● Passage cité:
──────

Entretien avec Dani Rosenberg
Qu’est-ce qui vous a amené à faire ce film ? Dans quelle mesure s’agit-il d’une œuvre autobiographique ?
Shlomi, le héros du Déserteur, est l’incarnation parfaite de mes sentiments par rapport à mon pays. Il réagit exactement de la manière dont je réagirais, moi, si j’avais du courage. Cette anomalie de la vie israélienne et de ma génération - la volonté de fuir à tout prix notre existence sanglante - a guidé mon projet dès le départ. Je me suis rendu compte qu’en essayant d’écrire quelque chose sur l’amour, j’ai fini par parler de la solitude. Je voulais évoquer une relation entre un jeune homme et une jeune femme, mais la violence a pris le dessus. Shlomi veut tourner le dos à la vie militaire pour trouver refuge à Tel-Aviv, mais la réalité finit par le rattraper jusqu’à l’engloutir. Tel-Aviv est considérée comme une ville européenne, une «bulle» de normalité dans le chaos du Proche-Orient, mais c’est une illusion. Je voulais faire sentir que derrière l’hédonisme de cette ville, dernière cette boulimie du quotidien, se cache une grande angoisse, comme si l’on était conscient de vivre dans un organisme déjà en train de pourrir.
Le Déserteur a été tourné bien avant le 7 octobre et la guerre à Gaza. Il me semble qu’après ce séisme, il prend une nouvelle dimension. Dans quel sens à votre avis ?
Parfois on écrit comme une Shéhérazade qui raconte ses histoires pour retarder l’arrivée de la fin, pour éloigner la mort. Ou comme un enfant qui, dès la tombée de la nuit, se met à chanter pour lui-même pour chasser la peur. J’ai écrit le film pour me confronter à cette réalité refoulée de l’occupation et celle du fanatisme religieux qui ne cesse de gagner du terrain en Israël et en Palestine. Et tout cela vient effectivement de nous exploser à la figure. La nuit du 7 octobre, j’étais au festival de Busan en Corée du Sud où Le Déserteur a été sélectionné. J’ai immédiatement avancé mon retour en Israël, mais avant de prendre l’avion j’ai assisté à la première projection du film avec un sentiment d’effroi. J’ai dû quitter la salle avant la fin tellement j’étais mal. Je croyais que je n’allais plus pouvoir accompagner le film après le massacre du Hamas et la guerre à Gaza. Mais deux mois plus tard, j’ai rencontré un de mes anciens étudiants revenu du champ de bataille, qui a vu le film durant sa permission. Il était très ému et m’a confié ceci : « Depuis mon retour de Gaza, j’ai le sentiment que Shlomi, c’est moi ». Cette réaction m’a fait beaucoup réfléchir, et je me dis que le film prend justement tout son sens dans le contexte actuel qui est si douloureux. J’imagine qu’à un moment où les sentiments nationalistes et patriotiques envahissent de plus en plus la société israélienne, je vais avoir droit à des réactions difficiles. Mais je crois qu’il est important que la voix que porte Le Déserteur soit entendue.

──────

● Extraits des données:
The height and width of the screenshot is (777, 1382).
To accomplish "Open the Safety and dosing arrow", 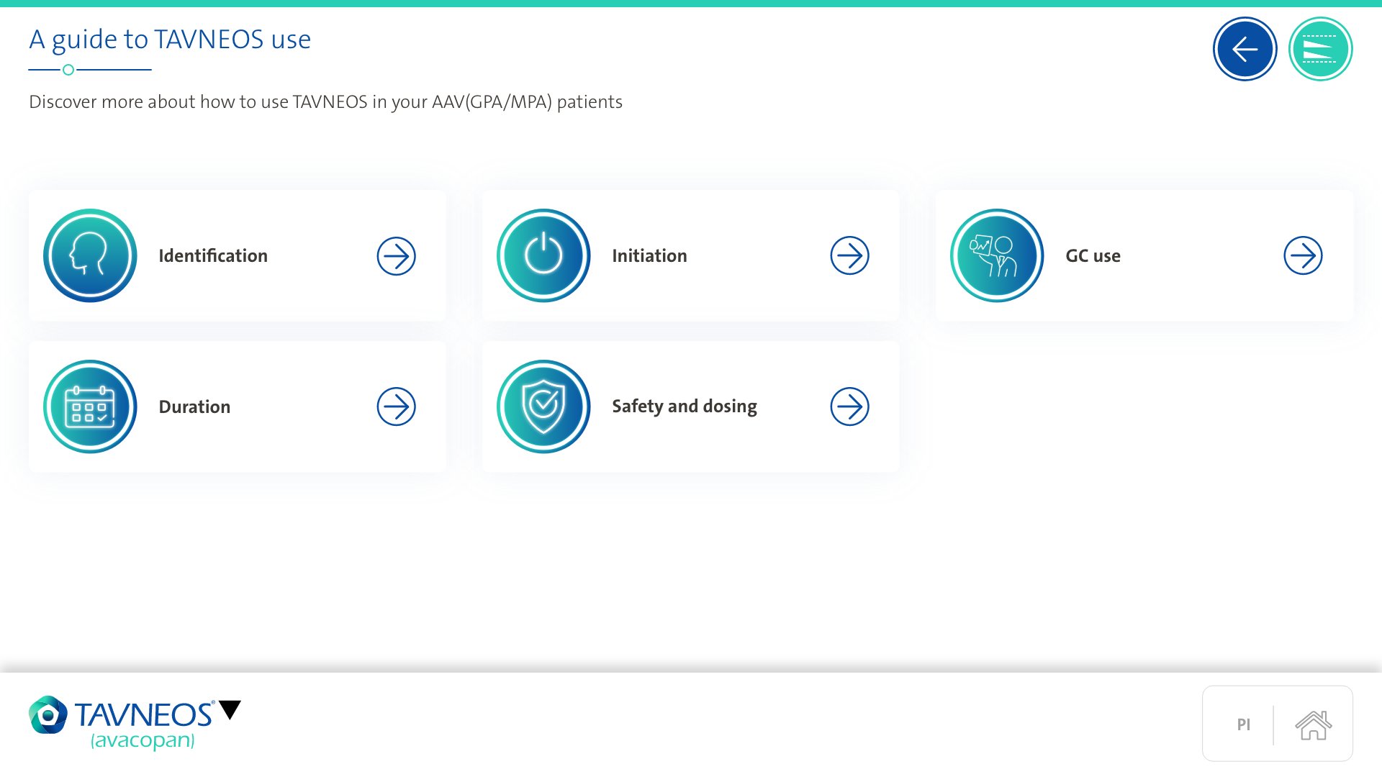I will [x=849, y=406].
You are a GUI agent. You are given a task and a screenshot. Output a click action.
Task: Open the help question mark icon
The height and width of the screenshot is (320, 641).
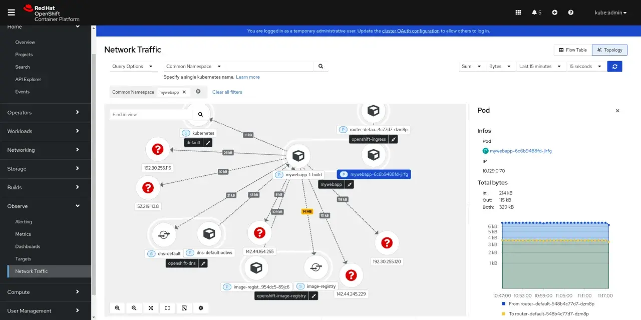[571, 13]
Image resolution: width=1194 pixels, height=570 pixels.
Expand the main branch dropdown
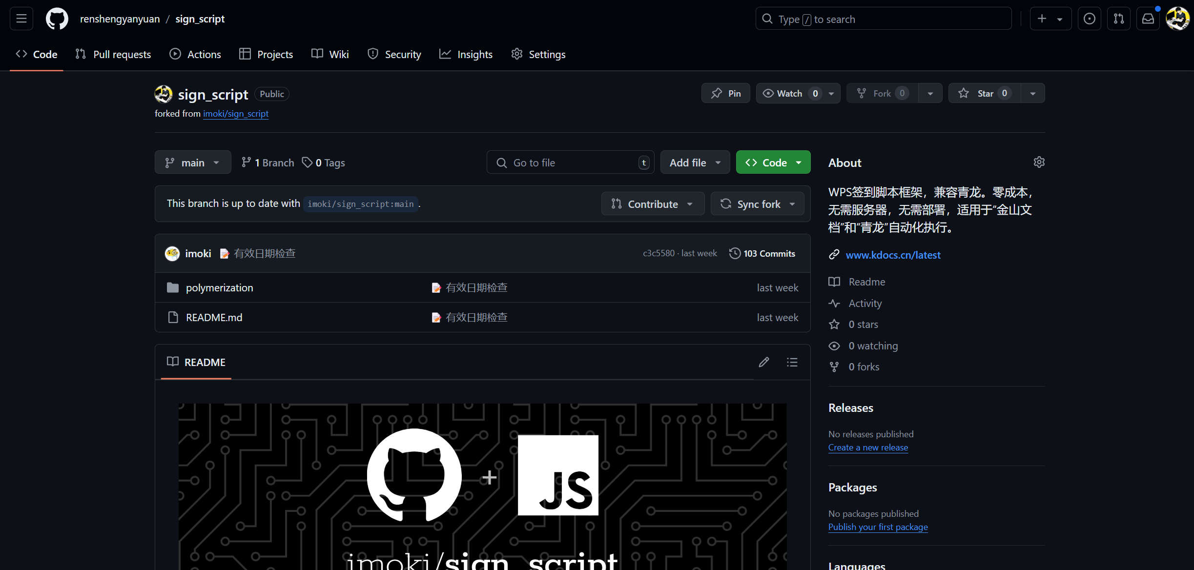[193, 163]
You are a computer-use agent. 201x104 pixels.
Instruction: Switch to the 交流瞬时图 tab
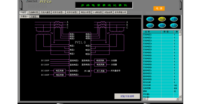(x=33, y=12)
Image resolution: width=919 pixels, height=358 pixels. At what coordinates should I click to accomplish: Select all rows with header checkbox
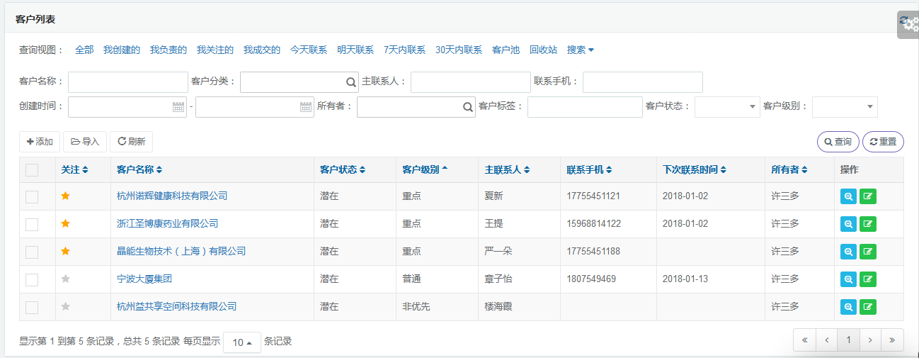pyautogui.click(x=32, y=170)
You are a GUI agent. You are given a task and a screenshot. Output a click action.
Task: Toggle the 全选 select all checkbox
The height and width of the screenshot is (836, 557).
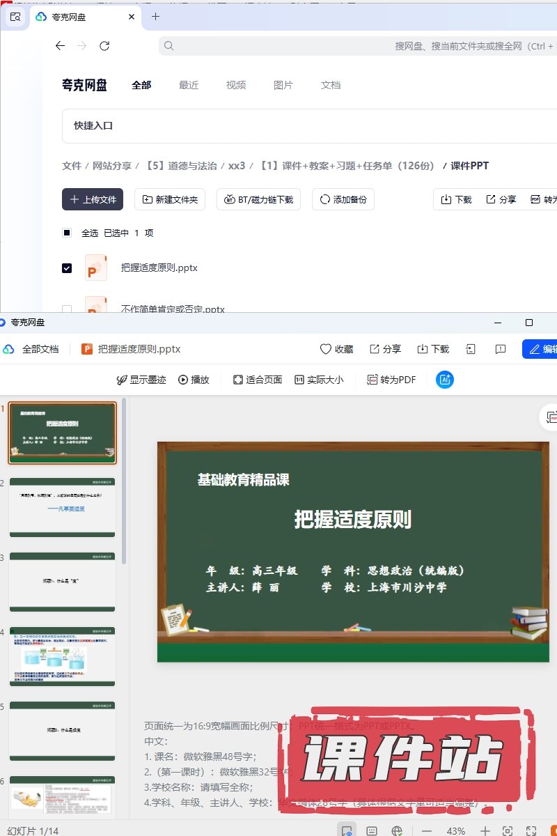[67, 233]
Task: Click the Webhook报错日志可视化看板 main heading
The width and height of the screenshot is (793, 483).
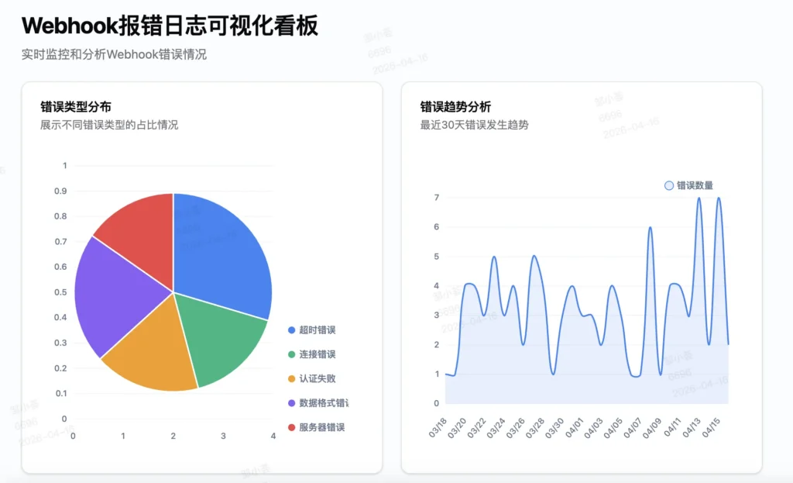Action: click(170, 26)
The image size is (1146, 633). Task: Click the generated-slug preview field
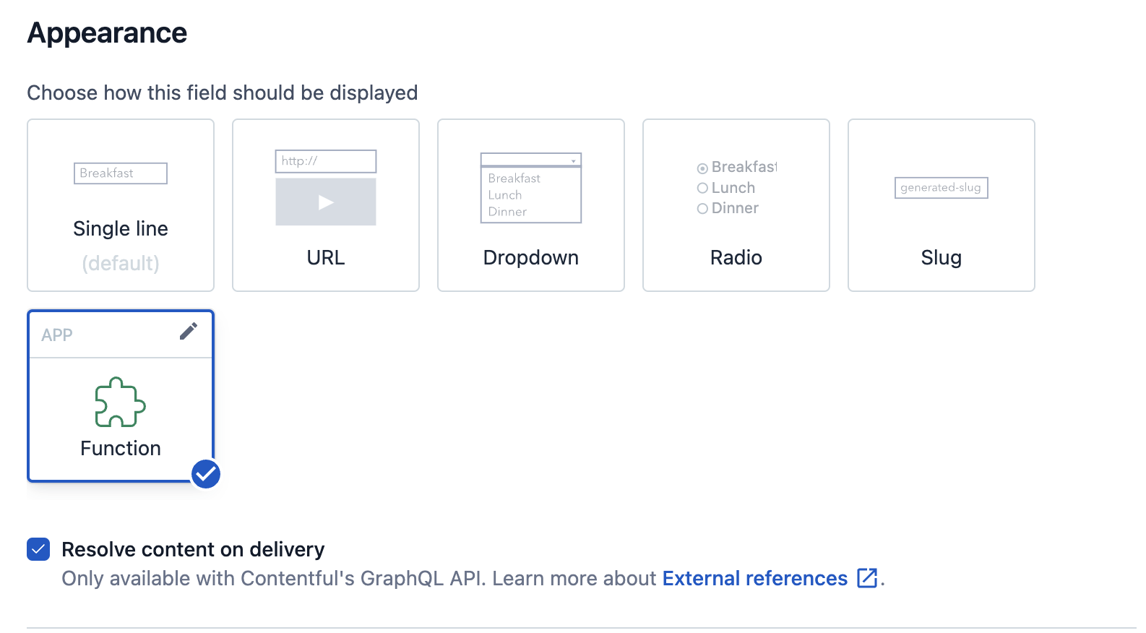tap(941, 188)
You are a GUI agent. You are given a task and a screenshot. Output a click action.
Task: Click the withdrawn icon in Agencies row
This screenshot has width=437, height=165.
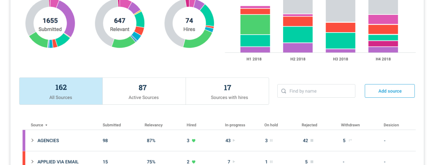[350, 141]
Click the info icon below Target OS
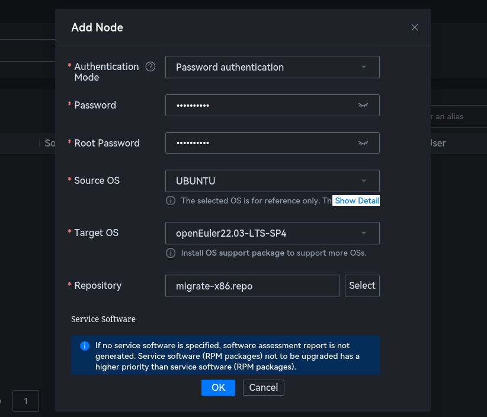487x417 pixels. pos(171,253)
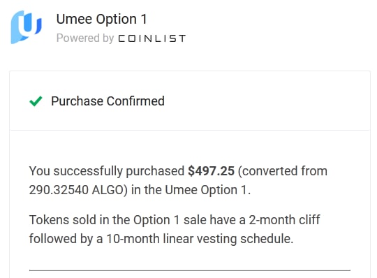
Task: Click the green confirmation checkmark icon
Action: click(x=36, y=101)
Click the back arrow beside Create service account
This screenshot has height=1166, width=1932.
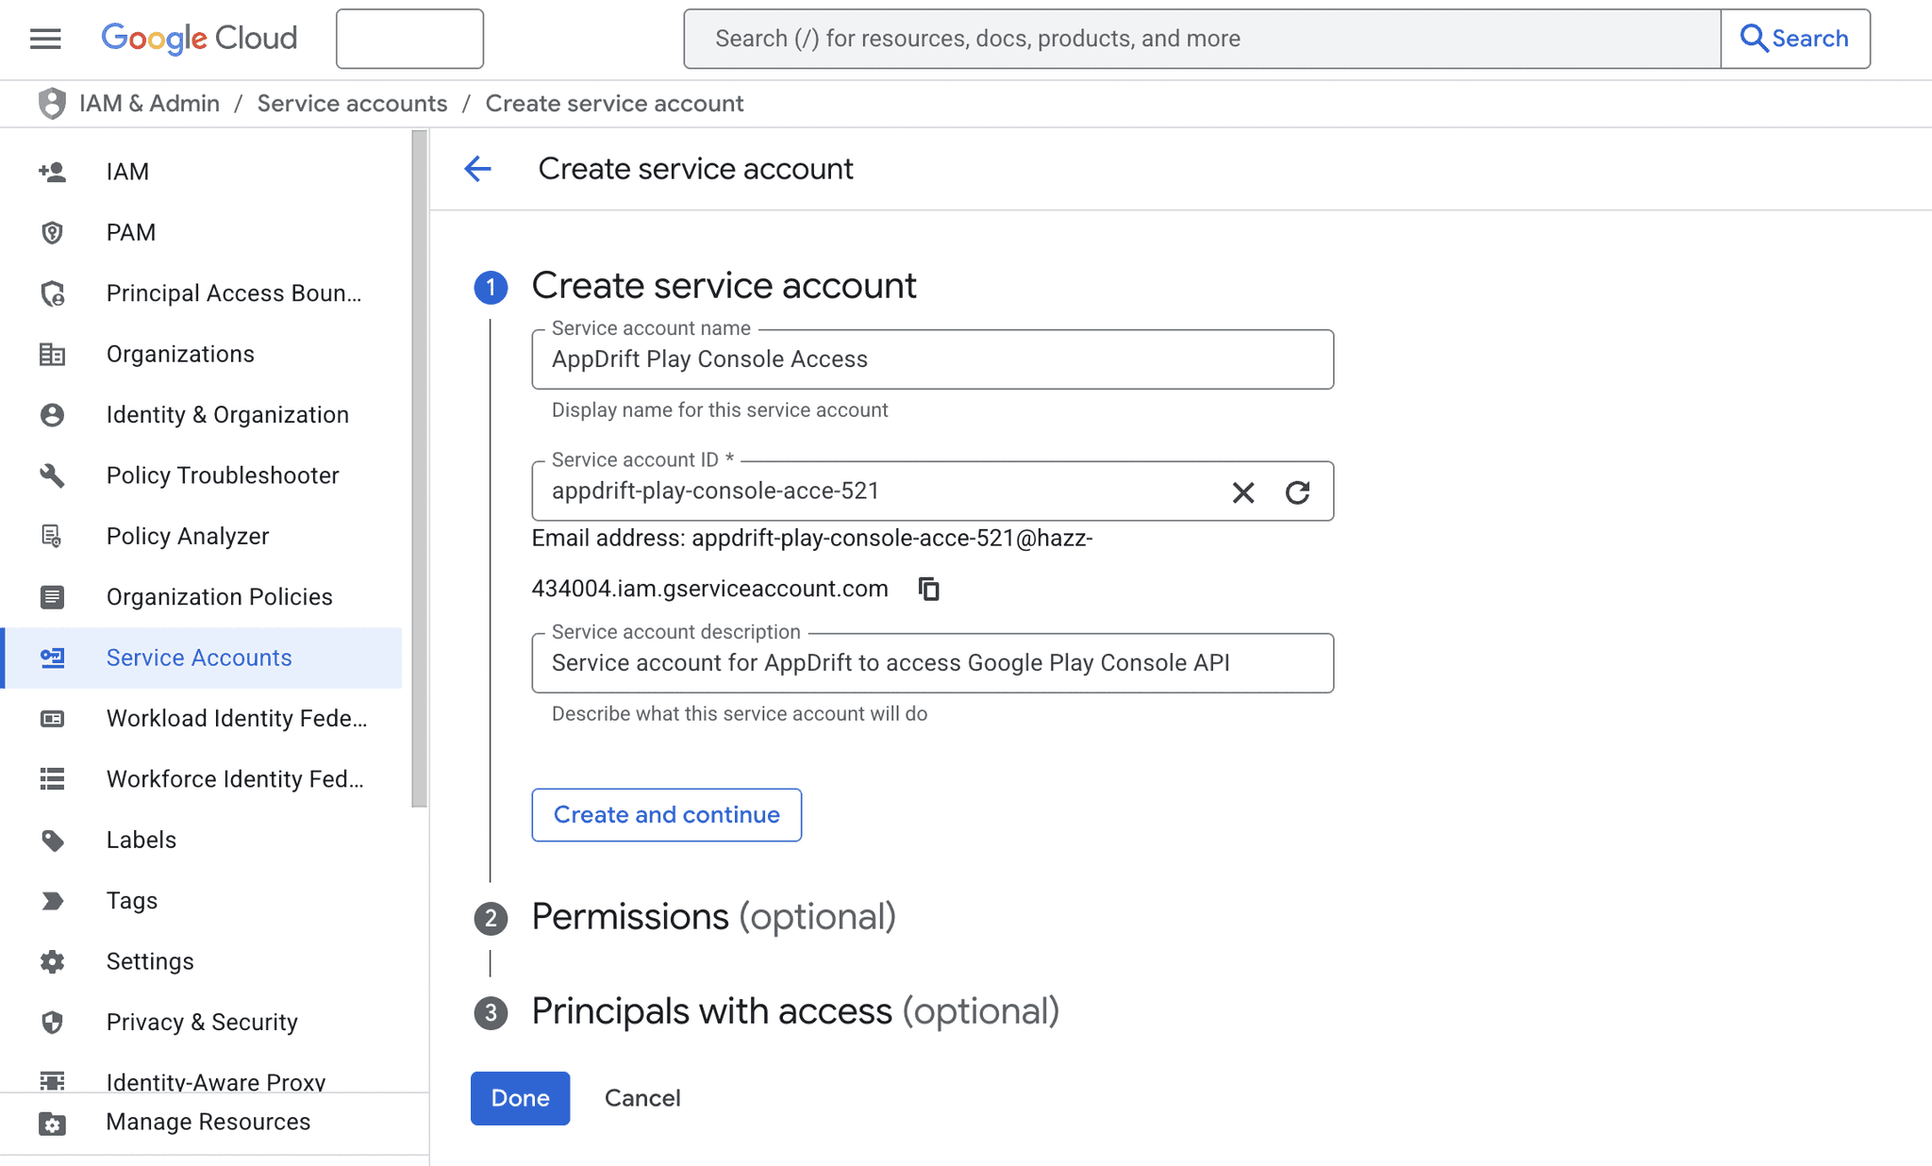click(x=478, y=169)
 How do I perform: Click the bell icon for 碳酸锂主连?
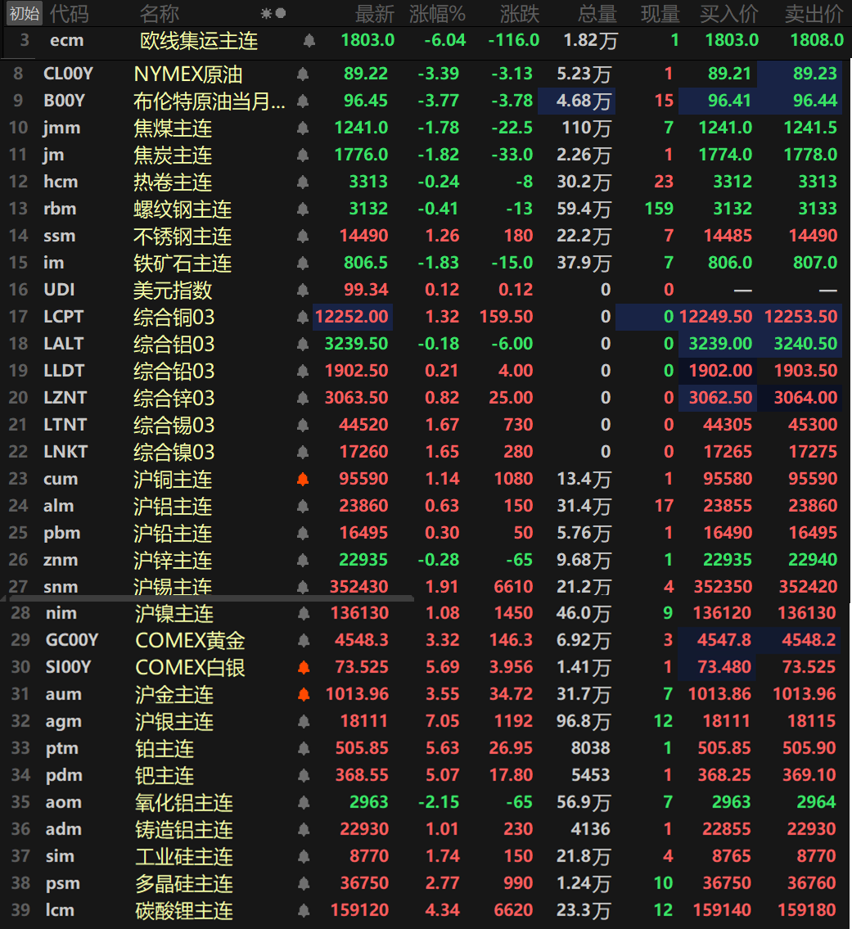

──────

● Courte tâche: Pouvez-vous recopier mot pour mot le passage de l'entretien avec Dani Rosenberg qui commence à « Le Déserteur a été tourné » et se termine à « votre avis ? » ?

● Solution proposée:
Le Déserteur a été tourné bien avant le 7 octobre et la guerre à Gaza. Il me semble qu’après ce séisme, il prend une nouvelle dimension. Dans quel sens à votre avis ?